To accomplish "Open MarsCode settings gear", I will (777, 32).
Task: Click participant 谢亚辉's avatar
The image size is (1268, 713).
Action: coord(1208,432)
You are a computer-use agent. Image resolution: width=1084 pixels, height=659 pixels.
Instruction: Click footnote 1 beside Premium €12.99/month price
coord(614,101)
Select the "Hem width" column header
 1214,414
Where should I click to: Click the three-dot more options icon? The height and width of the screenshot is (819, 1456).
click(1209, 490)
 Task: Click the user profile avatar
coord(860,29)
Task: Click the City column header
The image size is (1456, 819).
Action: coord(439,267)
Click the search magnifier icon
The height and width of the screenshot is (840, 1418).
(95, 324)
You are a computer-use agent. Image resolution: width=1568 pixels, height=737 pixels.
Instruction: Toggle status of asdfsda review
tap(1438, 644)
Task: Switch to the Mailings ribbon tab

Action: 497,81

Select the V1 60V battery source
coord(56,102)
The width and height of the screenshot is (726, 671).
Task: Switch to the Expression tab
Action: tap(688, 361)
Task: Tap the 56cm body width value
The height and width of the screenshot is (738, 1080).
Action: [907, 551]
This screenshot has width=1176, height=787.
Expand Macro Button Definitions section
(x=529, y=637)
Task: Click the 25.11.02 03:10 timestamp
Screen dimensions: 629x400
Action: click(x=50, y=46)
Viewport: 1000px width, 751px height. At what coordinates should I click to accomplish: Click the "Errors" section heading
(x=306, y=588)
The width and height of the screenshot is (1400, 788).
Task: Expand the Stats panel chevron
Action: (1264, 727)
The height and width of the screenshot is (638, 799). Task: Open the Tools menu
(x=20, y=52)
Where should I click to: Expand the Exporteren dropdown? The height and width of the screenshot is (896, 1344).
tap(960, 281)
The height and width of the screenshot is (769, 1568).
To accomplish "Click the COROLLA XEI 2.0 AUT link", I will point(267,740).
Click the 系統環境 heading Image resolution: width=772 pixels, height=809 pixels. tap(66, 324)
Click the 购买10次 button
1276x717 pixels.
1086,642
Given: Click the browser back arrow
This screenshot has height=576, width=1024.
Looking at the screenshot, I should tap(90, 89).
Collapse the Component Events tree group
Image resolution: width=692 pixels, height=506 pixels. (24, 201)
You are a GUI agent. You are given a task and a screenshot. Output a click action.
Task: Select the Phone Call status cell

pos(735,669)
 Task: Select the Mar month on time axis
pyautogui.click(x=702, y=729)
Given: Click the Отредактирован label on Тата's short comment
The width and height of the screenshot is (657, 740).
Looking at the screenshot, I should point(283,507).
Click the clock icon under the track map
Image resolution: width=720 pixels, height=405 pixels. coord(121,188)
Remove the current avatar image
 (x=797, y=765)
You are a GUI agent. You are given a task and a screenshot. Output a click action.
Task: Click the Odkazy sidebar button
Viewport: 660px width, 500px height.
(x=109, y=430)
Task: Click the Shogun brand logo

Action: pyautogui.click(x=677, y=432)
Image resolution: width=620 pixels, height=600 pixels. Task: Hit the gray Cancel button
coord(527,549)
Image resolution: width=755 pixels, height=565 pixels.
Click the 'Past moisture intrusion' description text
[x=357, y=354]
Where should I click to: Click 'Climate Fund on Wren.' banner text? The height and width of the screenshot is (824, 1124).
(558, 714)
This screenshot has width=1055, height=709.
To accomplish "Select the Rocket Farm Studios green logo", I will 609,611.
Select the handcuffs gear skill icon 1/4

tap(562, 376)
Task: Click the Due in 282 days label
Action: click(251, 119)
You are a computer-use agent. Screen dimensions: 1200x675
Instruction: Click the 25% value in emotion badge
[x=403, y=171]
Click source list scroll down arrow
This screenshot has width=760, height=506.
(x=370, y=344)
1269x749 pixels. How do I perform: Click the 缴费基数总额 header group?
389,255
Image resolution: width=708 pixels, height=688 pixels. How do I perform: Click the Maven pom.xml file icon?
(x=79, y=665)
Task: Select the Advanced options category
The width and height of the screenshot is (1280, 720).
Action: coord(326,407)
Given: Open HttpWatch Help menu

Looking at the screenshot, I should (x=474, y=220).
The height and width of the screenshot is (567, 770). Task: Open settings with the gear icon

====================

= Instructions for the task =
Return the lines above, starting at the one that contains "Task: Select the Advanced options category" and running through the last, exactly as they appear, with no extra lines.

= Task result =
Task: Select the Advanced options category
The width and height of the screenshot is (1280, 720).
Action: coord(326,407)
Given: Open HttpWatch Help menu

Looking at the screenshot, I should (x=474, y=220).
The height and width of the screenshot is (567, 770). Task: Open settings with the gear icon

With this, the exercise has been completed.